When I was the young general counsel of the Senate Agriculture Committee I drafted the Commodity Futures Trading Commission Act of 1974. I did so with the help of Doctor Richard Sandor, the young economist of the Chicago Board of Trade. I certainly would not have had sufficient expertise without him.
When I left the Senate in 1978 to go into private practice, my first client was the Chicago Board of Trade. It remained my client until It was
acquired by the Chicago Mercantile Exchange in 2007.
I did pro bono work after the Great Recession of 2008 as a member of The Coalition for Futures Reform. This effort was to seek remedies for the economic meltdown rather than seek to find fraudulent activity of any individual trader. It resulted in the enactment of the legislation known as Dodd-Frank.

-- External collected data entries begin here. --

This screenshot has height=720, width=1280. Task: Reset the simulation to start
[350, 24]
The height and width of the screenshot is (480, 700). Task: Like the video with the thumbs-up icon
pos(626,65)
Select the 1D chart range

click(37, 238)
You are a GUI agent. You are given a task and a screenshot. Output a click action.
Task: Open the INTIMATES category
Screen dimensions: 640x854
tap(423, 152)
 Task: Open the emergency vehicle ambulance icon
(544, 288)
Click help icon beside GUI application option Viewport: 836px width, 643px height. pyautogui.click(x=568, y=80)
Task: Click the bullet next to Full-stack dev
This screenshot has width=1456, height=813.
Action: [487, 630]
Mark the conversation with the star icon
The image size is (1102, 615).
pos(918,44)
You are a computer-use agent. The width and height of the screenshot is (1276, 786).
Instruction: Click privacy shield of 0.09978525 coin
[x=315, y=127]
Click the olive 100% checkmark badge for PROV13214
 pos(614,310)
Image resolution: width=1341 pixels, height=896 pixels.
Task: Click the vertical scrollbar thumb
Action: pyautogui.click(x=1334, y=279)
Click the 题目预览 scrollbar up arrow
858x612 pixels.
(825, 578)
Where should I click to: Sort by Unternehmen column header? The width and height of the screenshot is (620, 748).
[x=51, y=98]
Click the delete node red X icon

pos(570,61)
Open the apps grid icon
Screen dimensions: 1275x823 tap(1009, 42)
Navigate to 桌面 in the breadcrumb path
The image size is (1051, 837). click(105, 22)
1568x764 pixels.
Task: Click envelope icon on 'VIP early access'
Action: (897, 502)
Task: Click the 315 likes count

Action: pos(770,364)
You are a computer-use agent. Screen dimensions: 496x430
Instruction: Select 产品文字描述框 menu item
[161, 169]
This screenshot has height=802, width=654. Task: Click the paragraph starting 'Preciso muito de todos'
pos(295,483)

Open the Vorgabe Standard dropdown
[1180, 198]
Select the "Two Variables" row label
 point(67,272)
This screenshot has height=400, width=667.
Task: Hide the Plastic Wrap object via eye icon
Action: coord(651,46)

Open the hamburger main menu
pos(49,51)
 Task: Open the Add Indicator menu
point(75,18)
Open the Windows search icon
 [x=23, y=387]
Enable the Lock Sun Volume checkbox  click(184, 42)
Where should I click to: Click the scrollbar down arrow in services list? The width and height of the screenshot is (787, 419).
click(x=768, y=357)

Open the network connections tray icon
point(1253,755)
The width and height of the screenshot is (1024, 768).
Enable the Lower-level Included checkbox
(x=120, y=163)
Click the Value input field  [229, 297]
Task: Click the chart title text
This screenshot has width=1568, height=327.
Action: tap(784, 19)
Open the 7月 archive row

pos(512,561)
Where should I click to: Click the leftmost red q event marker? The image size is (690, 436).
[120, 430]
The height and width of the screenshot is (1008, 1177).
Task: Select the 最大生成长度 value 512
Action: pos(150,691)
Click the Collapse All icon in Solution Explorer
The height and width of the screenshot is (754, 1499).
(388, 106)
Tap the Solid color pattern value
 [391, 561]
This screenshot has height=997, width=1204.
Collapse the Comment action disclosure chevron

Over the years, a complete body of law and regulation has developed. There were some little incidents when traders tried to get around the law and paid the price. However, there were never any major scandals until now. A few months ago a major scandal erupted involving OptionSellers.com, a solely owned hedge fund of James Cordier.
There is a tearful mea culpa by Cordier recorded on YouTube as well as commentary by other hedge fund operators saying what he did was wrong. There was a bigger scandal when Bernie Madoff used a Ponzi scheme to cheat investors out of even more money. However, this was under the jurisdiction of the SEC. Madoff is serving his sentence of 145 years in jail.
There is no indication of such venality in the case of James Cordier. However, he used unbelievably bad judgment investing his 170 clients money. There will be Congressional hearings, and steps will be taken to insure that this never happens again.